By |2023-12-19T14:46:00+01:00November 10th 2016|Good Governance|

by Imme Scheit

Town twinnings play an important role when it comes to mutual understanding and learning processes. In an interview with Imme Scheit, head of administration and deputy chief officer of the mayor’s office in the city of Bamberg Brigitte Riegelbauer explains how these partnerships can be successfully implemented.

How come Bamberg is especially active when it comes to supporting town winnings?

Bamberg has always been a very open-minded city, which becomes evident when looking at its six town partnerships and friendships all over the world.

In the past as well as today, these partnerships make an important contribution on the communal level when it comes to securing peace and international understanding, and will continue to do so in the future. Above all, the exchange of opinions and experiences helps to see beyond ones own nose and enhances mutual understanding. Giving advice and supporting each other in similar endeavours and with similar problems fills the partnerships with life and makes them more dynamic.

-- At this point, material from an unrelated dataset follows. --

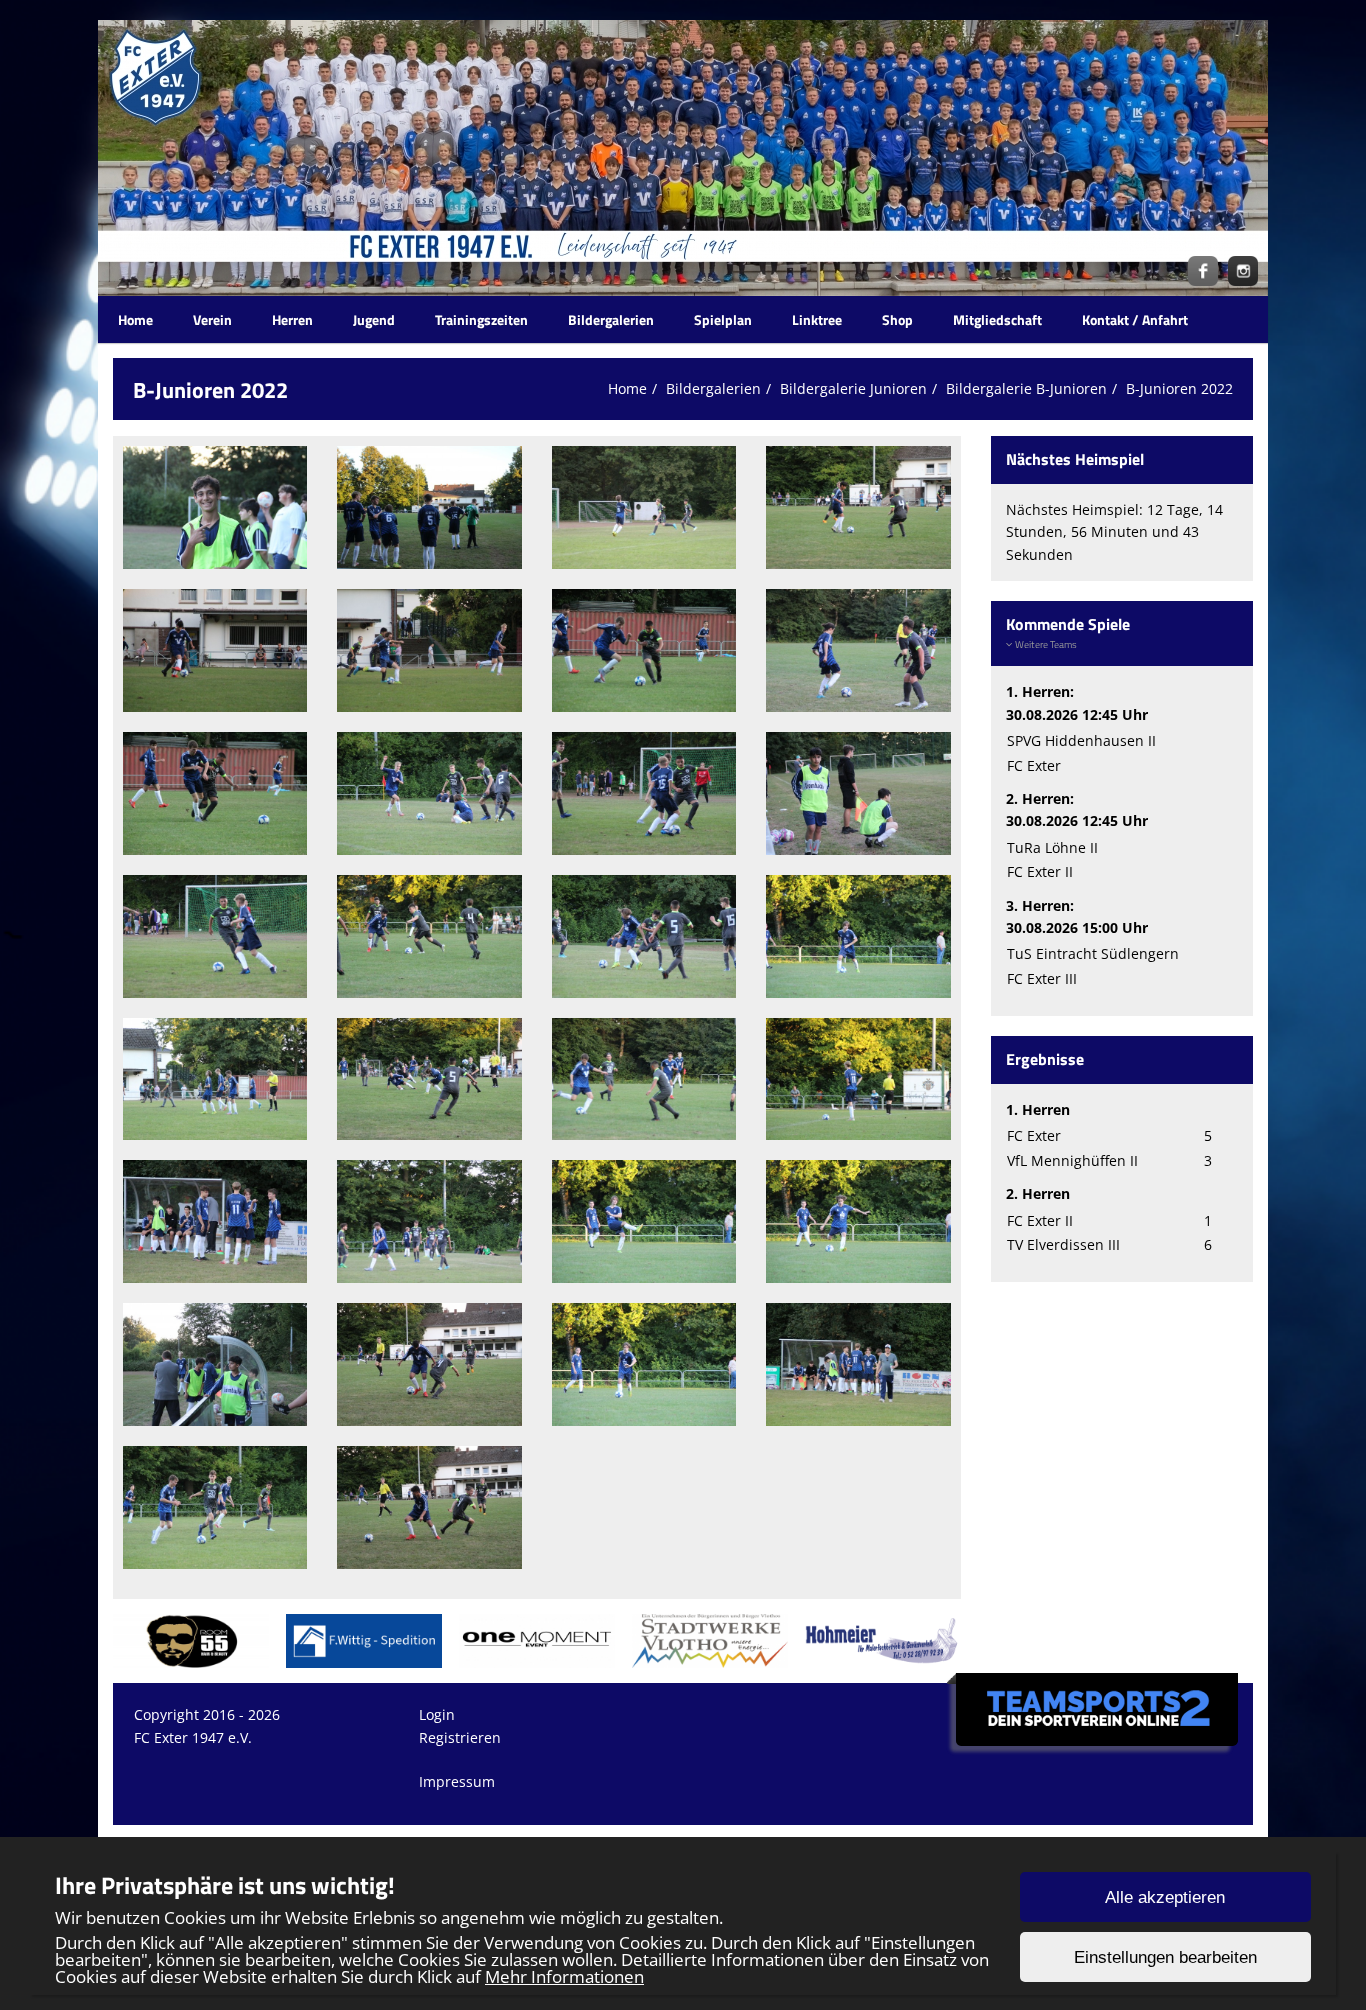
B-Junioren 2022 (1179, 388)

In your view, what is the greatest challenge when it comes to working with your Morrocan partner city?

The biggest challenge is finding the right actors for the upcoming projects. Choosing the right people plays a vital role in all working relationships and decides over success or failure of the cooperation. This means that there has to be a certain intercultural competence and expertise, as well as professionalism on both sides. If this is given, both partners can work together on eye level and profit from the cooperation.

Can the current high numbers of refugees in Germany be a chance for a stronger engagement of German municipalities, as they arguably make it easier for the municipalities to convince their citizens of the benefits of such an engagement?

The current high numbers of refugees in Germany make it clear that fighting the causes of migration is one of the big challenges we are presently facing on an international, national and municipal level. This is probably one reason why many citizens increasingly engage with the situation in the refugees’ countries of origin.

However, it is hard to tell how this influences citizens’ approval for a stronger engagement of German municipalities. In any case, the large amount of volunteer work in the different areas of refugee support clearly shows the citizens’ willingness to help.